### EXERCISE TASK
Copy out the records below word for word, leaving out the pictures.

### SUPPLIED ENTRIES
#####

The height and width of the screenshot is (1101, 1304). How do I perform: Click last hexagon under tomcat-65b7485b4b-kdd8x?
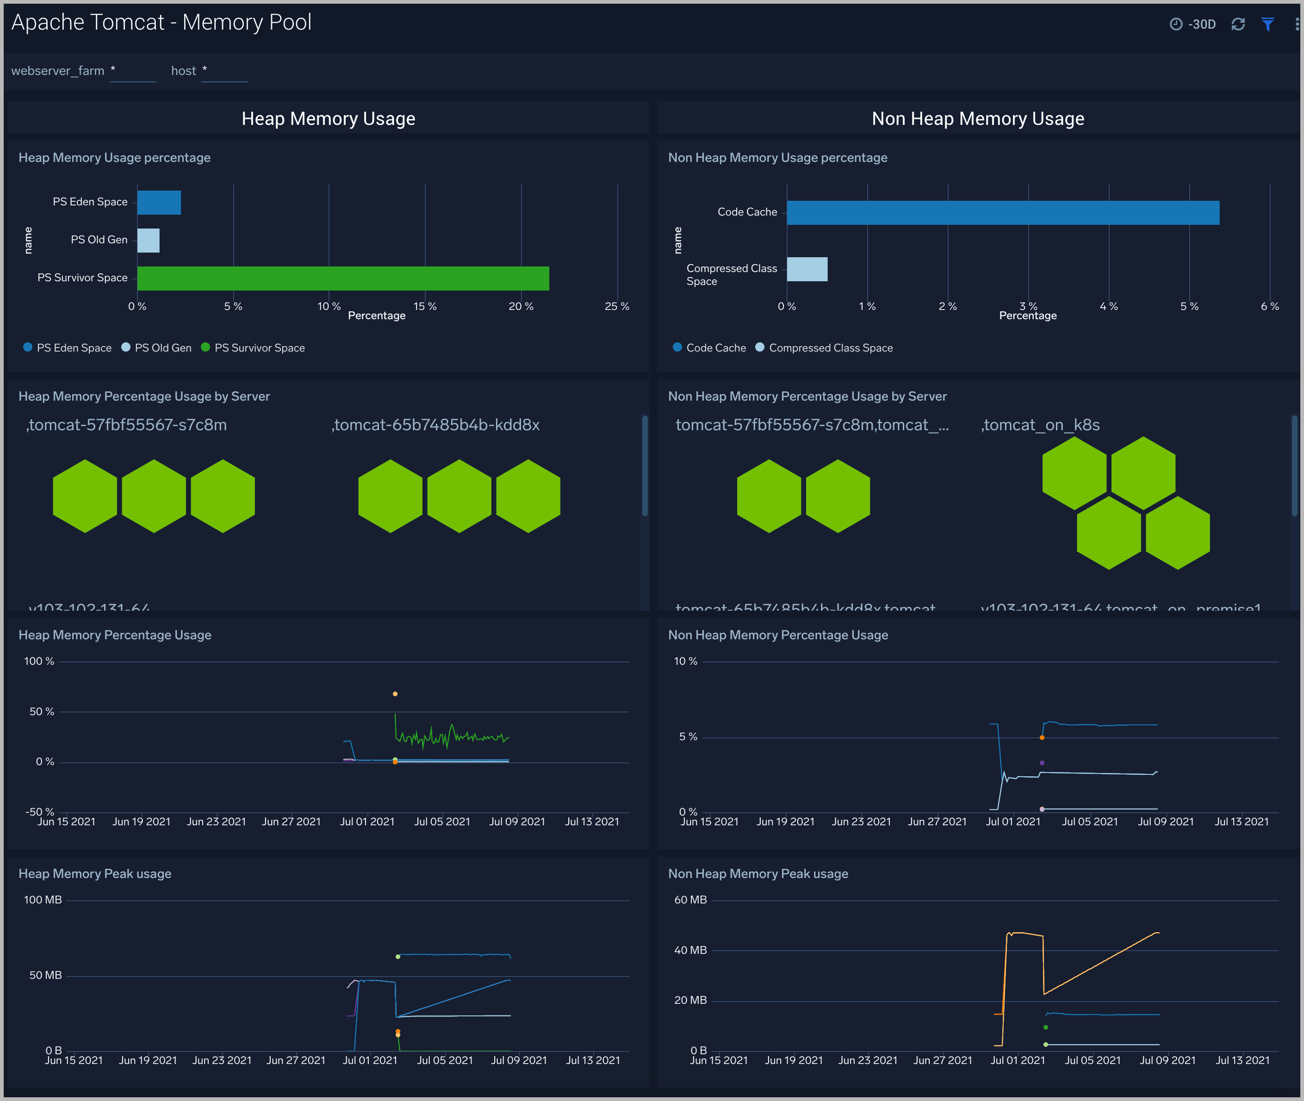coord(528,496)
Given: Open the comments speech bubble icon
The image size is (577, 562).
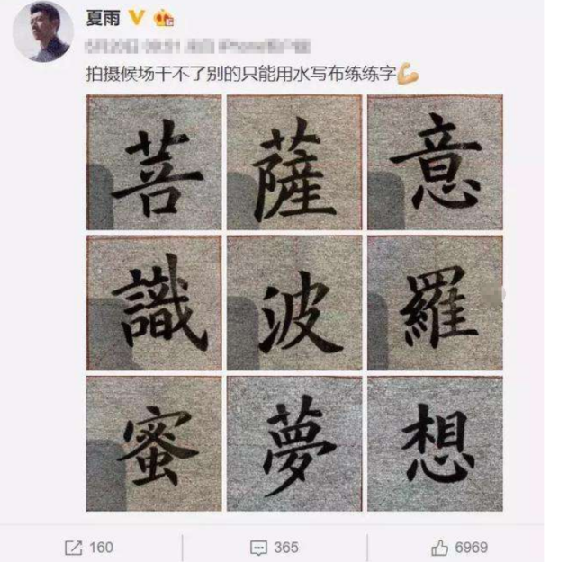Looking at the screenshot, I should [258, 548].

#####

### ANSWER TO THE EXERCISE
The height and width of the screenshot is (1101, 1304). How do I perform: Click last hexagon under tomcat-65b7485b4b-kdd8x?
coord(528,496)
Given: Open the comments speech bubble icon
The image size is (577, 562).
Looking at the screenshot, I should [258, 548].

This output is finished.